**EXERCISE PROMPT**
Below this sentence is a listing; return exactly its lines from the one with "Given: Click plus" to the one with "Given: Click the", both kept, and nothing more.

**MATERIAL TO PROCESS**
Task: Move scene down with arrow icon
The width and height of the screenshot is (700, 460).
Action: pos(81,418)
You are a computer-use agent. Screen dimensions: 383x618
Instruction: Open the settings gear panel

==

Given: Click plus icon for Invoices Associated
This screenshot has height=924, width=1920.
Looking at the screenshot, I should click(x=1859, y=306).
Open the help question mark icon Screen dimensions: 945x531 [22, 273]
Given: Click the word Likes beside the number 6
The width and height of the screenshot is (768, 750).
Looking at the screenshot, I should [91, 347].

**EXERCISE SOLUTION**
Given: Click plus icon for Invoices Associated
This screenshot has height=924, width=1920.
Looking at the screenshot, I should click(x=1859, y=306).
Open the help question mark icon Screen dimensions: 945x531 [22, 273]
Given: Click the word Likes beside the number 6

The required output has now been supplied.